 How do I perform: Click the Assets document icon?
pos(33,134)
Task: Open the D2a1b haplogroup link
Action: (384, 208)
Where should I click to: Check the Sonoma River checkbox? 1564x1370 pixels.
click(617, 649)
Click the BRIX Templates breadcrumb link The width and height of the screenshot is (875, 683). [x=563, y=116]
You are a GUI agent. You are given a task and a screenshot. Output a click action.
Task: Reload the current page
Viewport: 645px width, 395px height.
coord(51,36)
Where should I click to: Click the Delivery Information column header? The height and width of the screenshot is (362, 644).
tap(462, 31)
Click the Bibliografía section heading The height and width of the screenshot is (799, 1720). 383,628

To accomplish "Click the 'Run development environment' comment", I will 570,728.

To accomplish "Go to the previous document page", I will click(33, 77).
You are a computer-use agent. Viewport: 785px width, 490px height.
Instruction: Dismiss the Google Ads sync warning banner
--*--
REQUIRED ACTION ▸ Filter the entries down to the lines with the word "agent" in them, and copy those lines.

RESULT ▸
You are a GUI agent. You are given a task and a screenshot. Output a click action.
You are a computer-use agent. Viewport: 785px width, 490px height.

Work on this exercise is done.